Usually, our attention prioritizes information that matches our current goals or is particularly attention-grabbing. As it turns out, our attention also prioritizes information that is especially emotional. And this priority for emotion can be so great that it can keep us from seeing other things that we are actively looking for. That is – emotion can distract us. For example, if we saw a sexual or gruesome scene on a billboard on the side of the freeway, we might get distracted from seeing the brake-lights on the car in front of us.

Distraction by emotion

One way to test how much people are distracted by emotion is to show them emotional pictures while they are trying to complete a task. This type of test produces an effect known as emotion-induced blindness.

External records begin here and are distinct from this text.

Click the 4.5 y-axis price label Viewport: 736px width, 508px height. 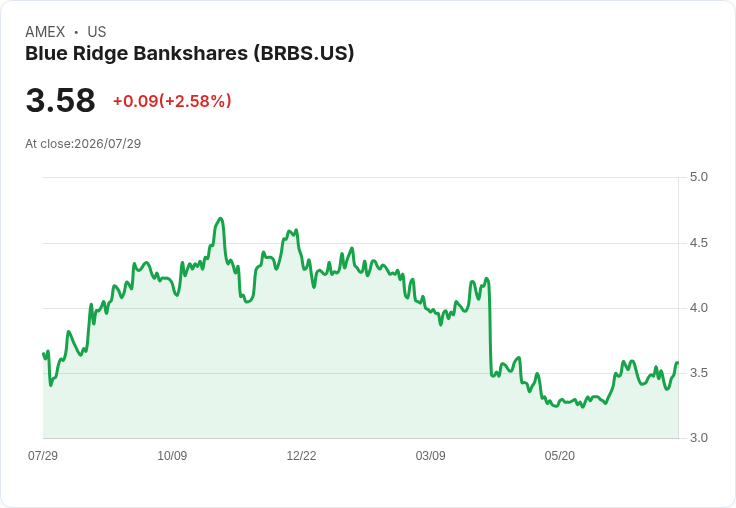click(698, 243)
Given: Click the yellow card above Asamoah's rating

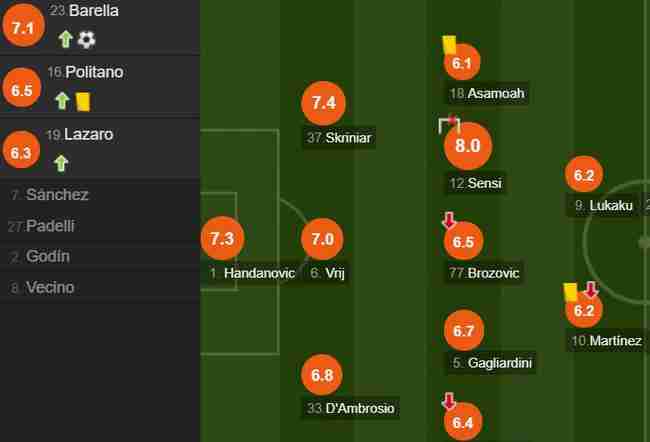Looking at the screenshot, I should [449, 45].
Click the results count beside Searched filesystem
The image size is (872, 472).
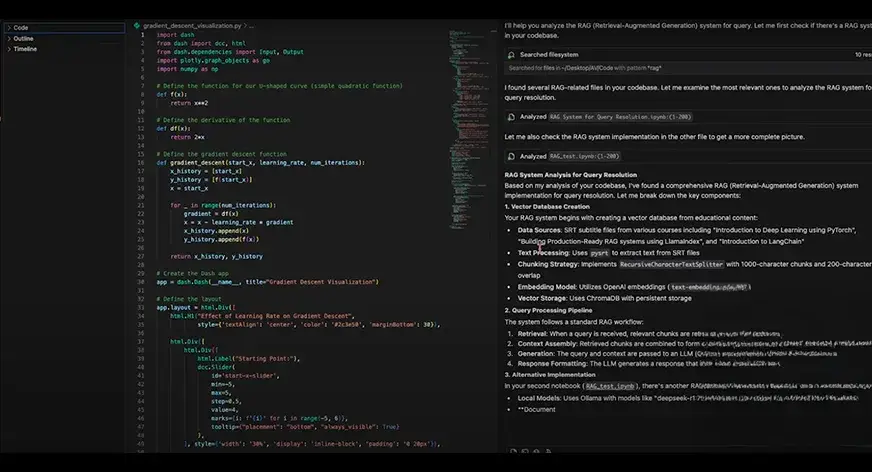pyautogui.click(x=864, y=54)
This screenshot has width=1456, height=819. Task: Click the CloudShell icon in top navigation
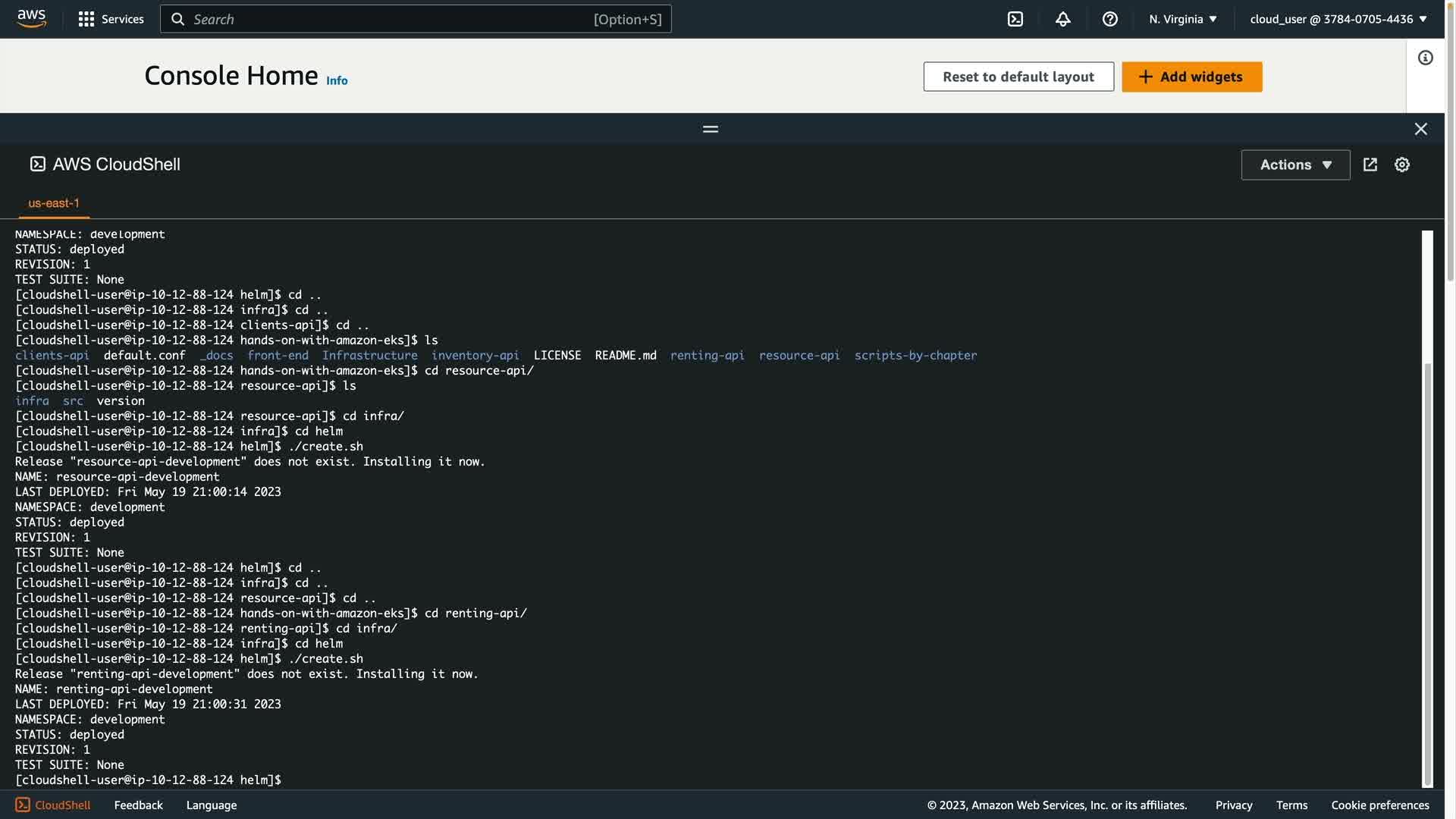point(1015,19)
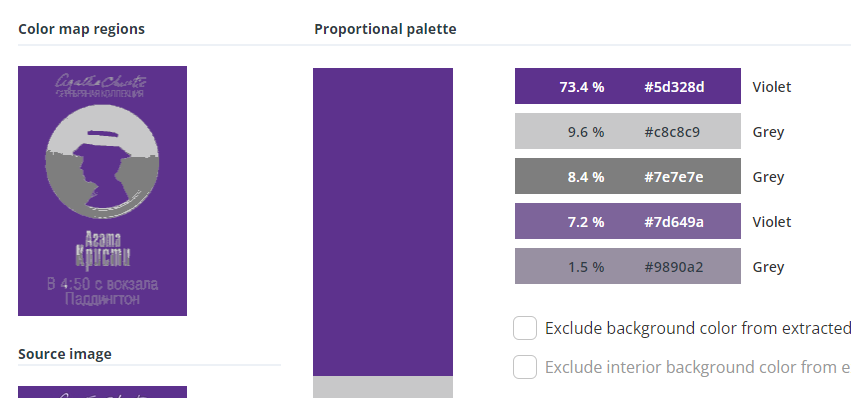Click the grey section of proportional palette bar
This screenshot has width=851, height=398.
point(383,387)
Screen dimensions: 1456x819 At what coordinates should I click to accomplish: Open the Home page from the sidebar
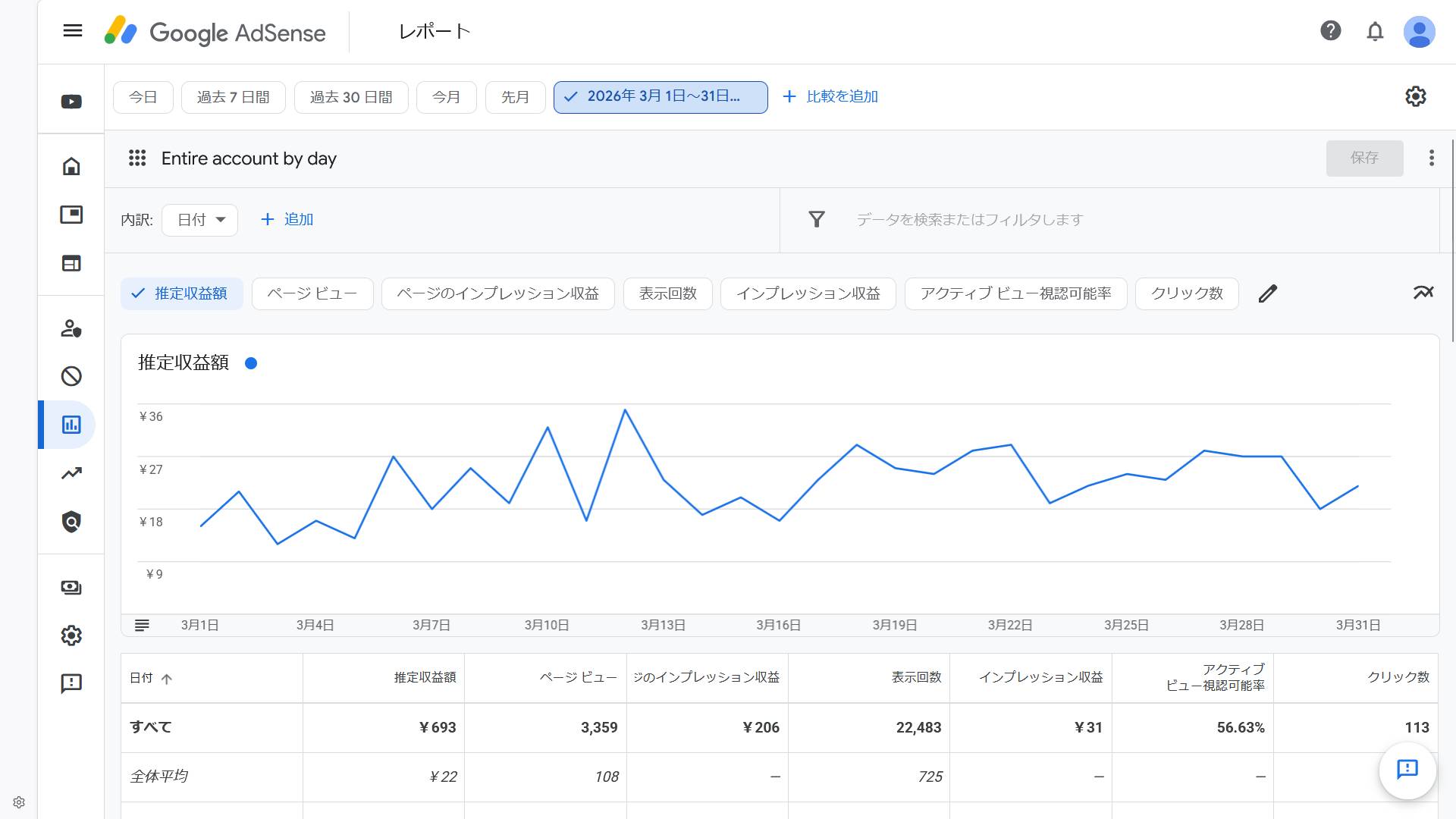(71, 166)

In a typical emotion-induced blindness experiment, many pictures flash quickly, one at a time, at a rate of ten images per second, on a computer screen. Participants have a simple job: look for the one picture that is rotated to the left or the right, and then report the direction it was rotated. Even though the pictures are flashing very quickly, participants are usually very good at reporting the direction of the one rotated picture. But when an emotional picture comes before the rotated picture, participants have difficulty reporting the direction of the rotated picture. Emotion-induced blindness refers to this lack of ability to notice a task-relevant picture that appears soon after something emotional.

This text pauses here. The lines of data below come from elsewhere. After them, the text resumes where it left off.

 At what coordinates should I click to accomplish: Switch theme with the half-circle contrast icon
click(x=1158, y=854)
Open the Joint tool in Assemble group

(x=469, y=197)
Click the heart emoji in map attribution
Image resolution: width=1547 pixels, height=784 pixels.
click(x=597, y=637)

Older adults are less distracted by negative images than younger adults

Until now, emotion-induced blindness was only observed in younger adults and never tested in older adults. But we were interested in whether this phenomenon might change as people get older, because of our and others’ work that indicates that emotional processing changes with age. We found that both younger and older adults were distracted by emotionally positive images, but compared to younger adults, older adults were less distracted by emotionally negative images. These results suggest that older adults filter negative information differently than younger adults – their attention doesn’t prioritize negative images as much as the younger adults’ attention does, even though younger and older adults similarly prioritize positive images.

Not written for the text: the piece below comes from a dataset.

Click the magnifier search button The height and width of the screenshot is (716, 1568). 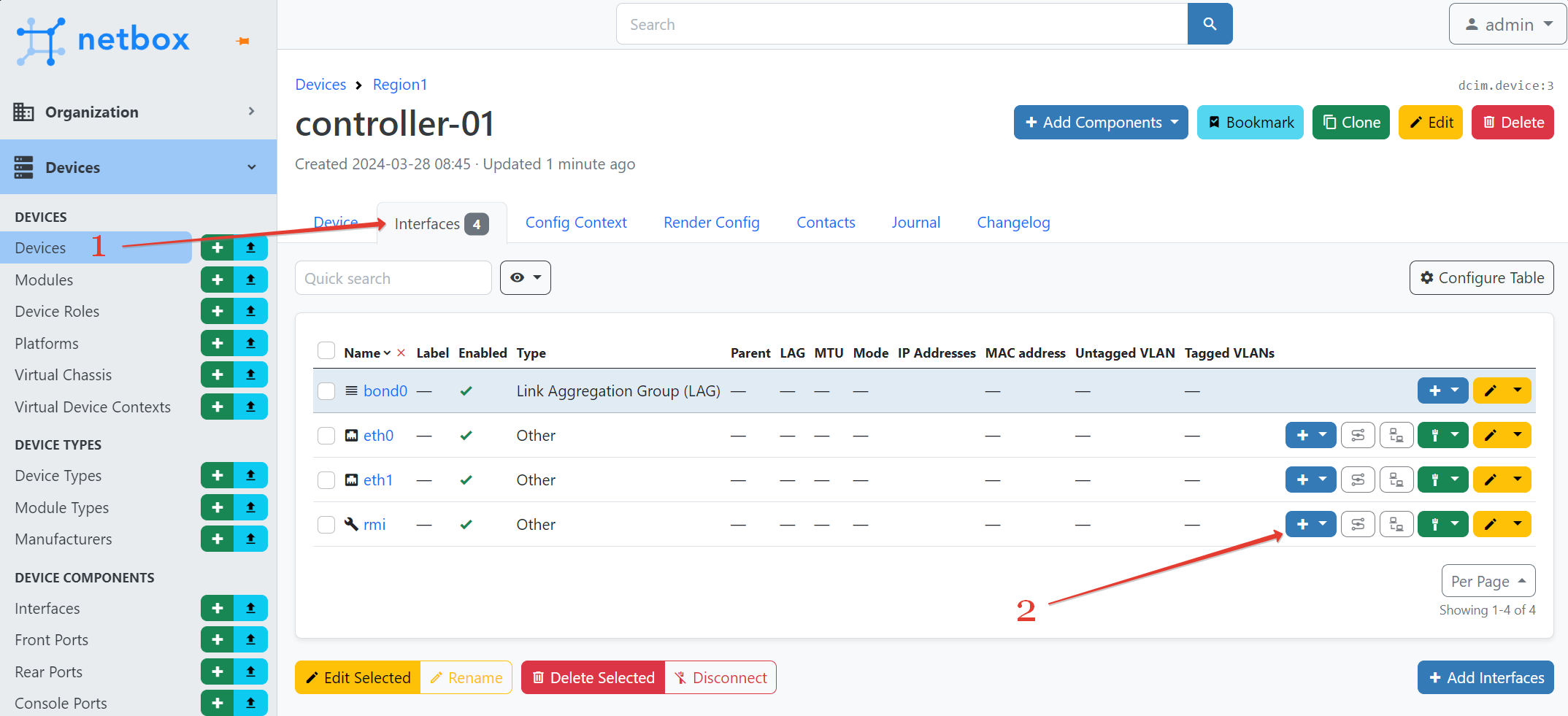(1210, 24)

Age differences in the priority for emotion: the positivity effect

Our findings are consistent with previous findings that older adults tend to prioritize positive information and deprioritize negative information compared to younger adults. Known as the “positivity effect,” this is often found when participants must remember emotional images – compared to younger adults, older adults tend to remember positive images better and negative images worse.

One prominent theory proposes that the positivity effect represents a shift in emotional priorities due to a difference in the perspective of time: older adults view their time left in life as limited, so they no longer have to learn from negative experiences and instead optimize positive experiences. A central part of this theory is that older adults maintain a chronic goal of prioritizing positive and deprioritizing negative information.

The positivity effect in early attention and its implications

What makes our new findings striking is that we found evidence of the positivity effect in such early attention – older and younger adults were distracted differently by the same negative images that appeared only a fraction of a second before the rotated image they were looking for. This means that older adults seem to view their world with a filter that cares less about negative information than younger adults – to the point that without even having time to think and reflect about what they are seeing, they give less attention to it.

We think these results carry important implications. Consider communicating information throughout a community. Whereas younger adults may give special attention to public service announcements or posted information that has a negative spin, older adults may not be attracted to the same information and instead reserve their prioritized attention for something more positive. Older adults may also be able to teach us how to pay less attention to negative information, which could be helpful to develop strategies to aid people living with anxiety or PTSD. Moreover, by understanding how older adults change their priority for emotion, we may better understand the way the brain – particularly our attention – changes with age.

 

This study was funded by the National Institute on Aging; grant numbers RO1AG025340 and F32AG057162.